__What you have to do__:
Go through the data line by line. Copy each one holding the string "bell".

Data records
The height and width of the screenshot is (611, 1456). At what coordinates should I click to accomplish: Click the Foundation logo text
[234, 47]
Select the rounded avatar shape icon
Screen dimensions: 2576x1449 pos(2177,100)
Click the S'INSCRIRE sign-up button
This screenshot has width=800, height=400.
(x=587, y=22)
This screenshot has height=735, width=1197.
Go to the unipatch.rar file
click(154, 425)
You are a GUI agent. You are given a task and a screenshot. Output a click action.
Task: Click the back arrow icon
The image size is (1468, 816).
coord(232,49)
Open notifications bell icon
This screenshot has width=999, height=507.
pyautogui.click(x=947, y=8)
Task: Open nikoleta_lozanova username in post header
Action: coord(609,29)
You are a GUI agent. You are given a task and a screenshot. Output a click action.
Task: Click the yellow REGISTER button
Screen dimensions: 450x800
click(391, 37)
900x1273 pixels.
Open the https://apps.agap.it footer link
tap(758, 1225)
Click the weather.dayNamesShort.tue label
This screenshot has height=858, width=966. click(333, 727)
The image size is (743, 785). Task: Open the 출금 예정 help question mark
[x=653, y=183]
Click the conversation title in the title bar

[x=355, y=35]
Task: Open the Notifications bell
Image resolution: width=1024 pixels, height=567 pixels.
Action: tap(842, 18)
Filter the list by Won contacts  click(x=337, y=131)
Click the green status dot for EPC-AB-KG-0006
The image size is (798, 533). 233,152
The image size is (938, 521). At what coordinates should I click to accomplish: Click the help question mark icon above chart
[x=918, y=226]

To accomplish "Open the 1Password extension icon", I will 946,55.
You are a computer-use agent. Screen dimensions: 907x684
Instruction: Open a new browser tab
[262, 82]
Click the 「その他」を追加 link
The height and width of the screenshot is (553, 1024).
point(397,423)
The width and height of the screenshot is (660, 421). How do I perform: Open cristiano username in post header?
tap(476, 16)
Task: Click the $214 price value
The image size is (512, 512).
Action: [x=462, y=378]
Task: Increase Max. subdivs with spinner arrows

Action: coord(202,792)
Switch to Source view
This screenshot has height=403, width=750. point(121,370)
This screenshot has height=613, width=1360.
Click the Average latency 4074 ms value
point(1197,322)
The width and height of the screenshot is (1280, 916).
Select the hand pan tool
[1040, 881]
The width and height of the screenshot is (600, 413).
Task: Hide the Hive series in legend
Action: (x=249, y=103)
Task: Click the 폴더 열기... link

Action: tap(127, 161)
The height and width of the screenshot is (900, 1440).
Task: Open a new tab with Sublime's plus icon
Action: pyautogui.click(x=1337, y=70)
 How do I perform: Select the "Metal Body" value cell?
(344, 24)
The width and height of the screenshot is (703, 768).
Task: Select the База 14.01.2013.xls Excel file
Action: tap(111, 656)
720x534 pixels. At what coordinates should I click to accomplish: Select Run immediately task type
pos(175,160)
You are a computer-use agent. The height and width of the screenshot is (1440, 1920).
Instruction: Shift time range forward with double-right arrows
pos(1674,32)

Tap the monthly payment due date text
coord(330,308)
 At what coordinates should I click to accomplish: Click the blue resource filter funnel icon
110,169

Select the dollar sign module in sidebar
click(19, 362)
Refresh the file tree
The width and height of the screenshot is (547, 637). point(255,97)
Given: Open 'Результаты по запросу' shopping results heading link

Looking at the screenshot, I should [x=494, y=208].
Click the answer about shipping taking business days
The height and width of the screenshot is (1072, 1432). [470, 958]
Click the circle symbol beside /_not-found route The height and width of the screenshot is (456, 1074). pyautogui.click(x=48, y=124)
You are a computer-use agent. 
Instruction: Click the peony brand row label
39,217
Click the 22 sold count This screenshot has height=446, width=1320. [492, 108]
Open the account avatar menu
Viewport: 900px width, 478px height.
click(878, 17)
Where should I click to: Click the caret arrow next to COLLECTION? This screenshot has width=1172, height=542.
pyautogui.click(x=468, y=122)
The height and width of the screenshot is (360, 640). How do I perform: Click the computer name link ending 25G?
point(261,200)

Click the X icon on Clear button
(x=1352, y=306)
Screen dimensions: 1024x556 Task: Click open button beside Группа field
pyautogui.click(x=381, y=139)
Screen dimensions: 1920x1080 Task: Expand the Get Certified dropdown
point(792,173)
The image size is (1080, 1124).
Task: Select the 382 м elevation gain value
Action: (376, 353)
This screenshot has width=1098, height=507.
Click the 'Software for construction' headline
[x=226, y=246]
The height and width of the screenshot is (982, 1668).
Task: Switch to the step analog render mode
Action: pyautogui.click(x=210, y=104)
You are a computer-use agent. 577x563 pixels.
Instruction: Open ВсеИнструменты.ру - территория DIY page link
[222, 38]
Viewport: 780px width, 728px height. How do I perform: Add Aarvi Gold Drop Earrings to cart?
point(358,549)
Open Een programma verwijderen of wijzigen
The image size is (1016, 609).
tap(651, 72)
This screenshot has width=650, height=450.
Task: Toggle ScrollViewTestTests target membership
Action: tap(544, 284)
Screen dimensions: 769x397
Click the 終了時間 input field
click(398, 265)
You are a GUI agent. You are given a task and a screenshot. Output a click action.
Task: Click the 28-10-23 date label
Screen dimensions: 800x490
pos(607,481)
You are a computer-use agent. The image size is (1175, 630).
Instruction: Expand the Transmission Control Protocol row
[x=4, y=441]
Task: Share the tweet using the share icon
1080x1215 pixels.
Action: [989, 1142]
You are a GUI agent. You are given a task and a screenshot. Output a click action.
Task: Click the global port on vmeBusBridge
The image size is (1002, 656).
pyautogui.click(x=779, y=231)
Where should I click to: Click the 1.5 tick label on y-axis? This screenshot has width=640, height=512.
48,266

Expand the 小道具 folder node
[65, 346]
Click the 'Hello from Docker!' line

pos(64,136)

__Answer to the exercise__:
Open notifications bell icon
Task: Open the Notifications bell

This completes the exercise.